Task to carry out
Reproduce exactly the lines from the one containing "Screen dimensions: 1108x702" through the last line of the records below, both included. Leave out any pictures.

[Stored data entries]
= = = =

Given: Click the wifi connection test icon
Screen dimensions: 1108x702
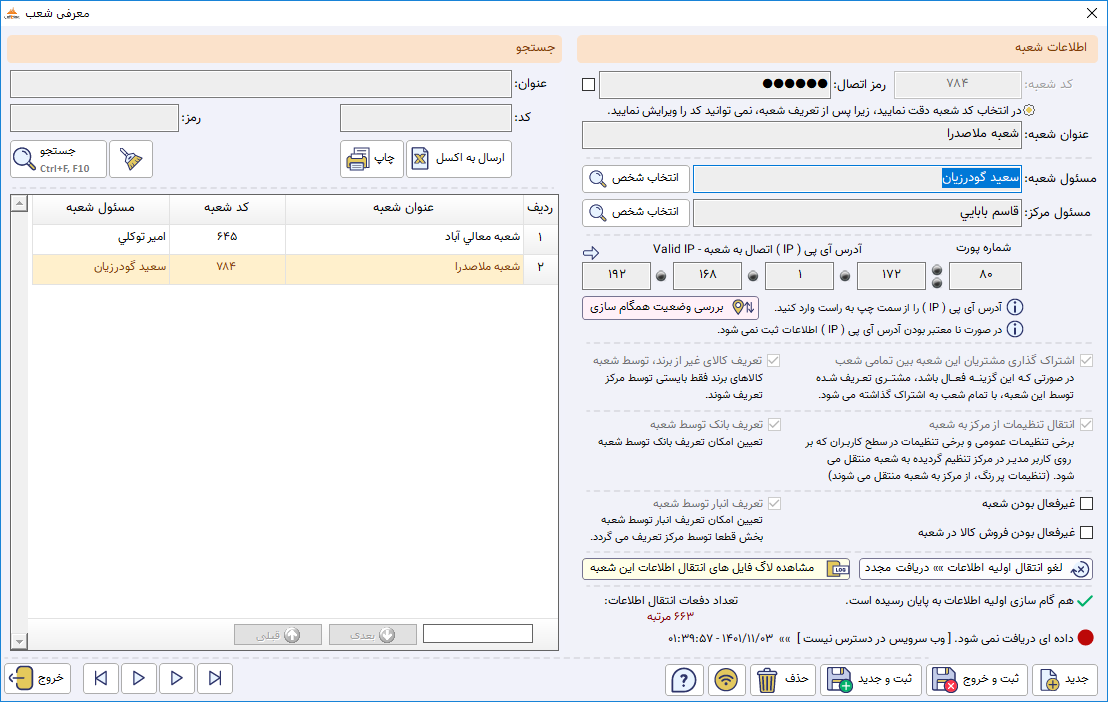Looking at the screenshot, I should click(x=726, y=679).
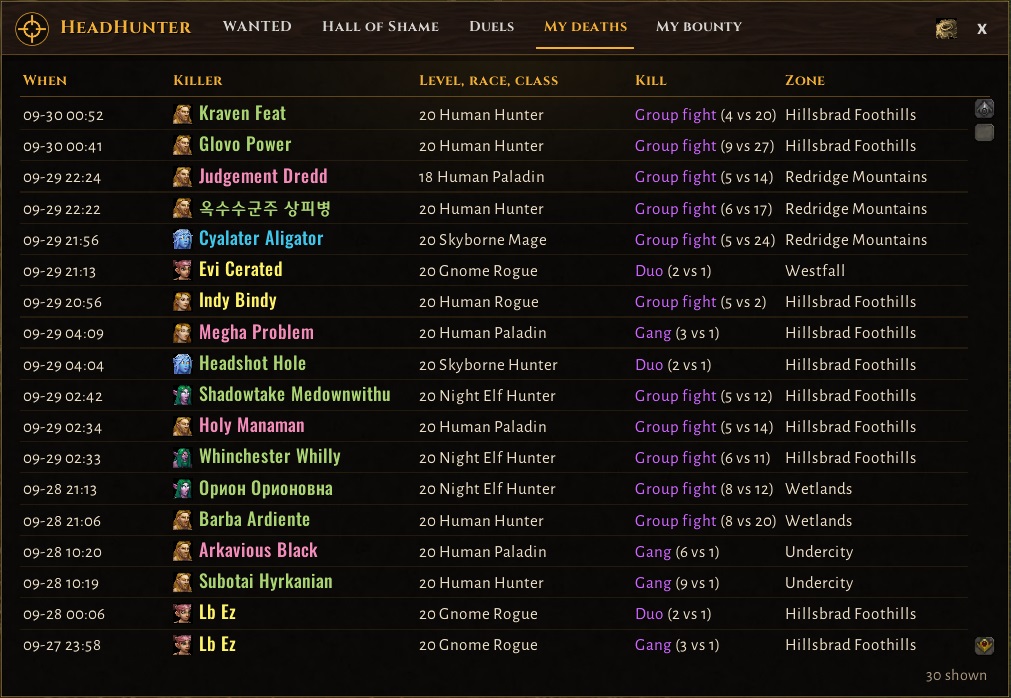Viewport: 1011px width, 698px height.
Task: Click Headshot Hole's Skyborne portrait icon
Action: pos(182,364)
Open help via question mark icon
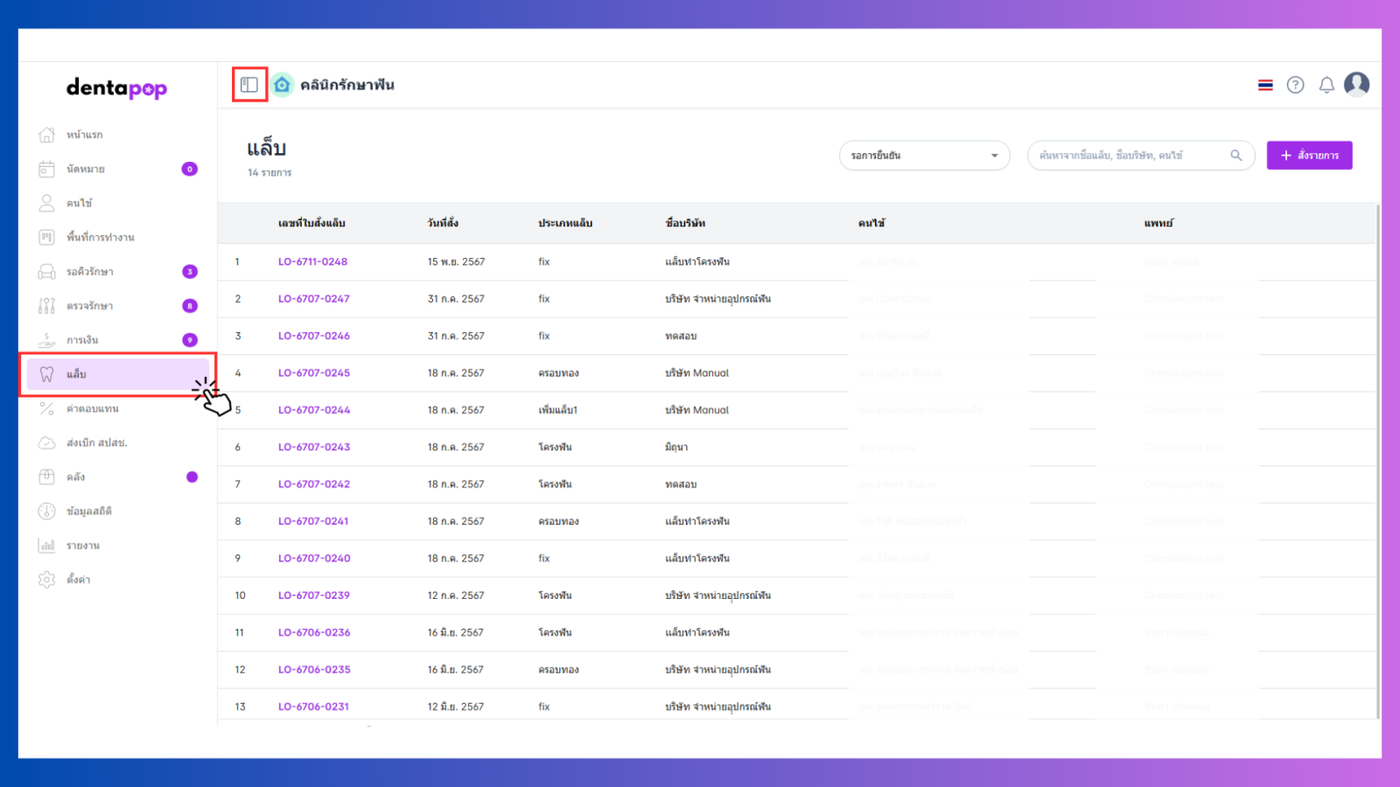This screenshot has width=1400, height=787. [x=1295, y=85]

= = = =

Solution to this exercise
Screen dimensions: 1108x702
Looking at the screenshot, I should click(x=726, y=679).
Viewport: 1011px width, 698px height.
Task: Click Headshot Hole's Skyborne portrait icon
Action: pos(182,364)
Open help via question mark icon
This screenshot has width=1400, height=787. [x=1295, y=85]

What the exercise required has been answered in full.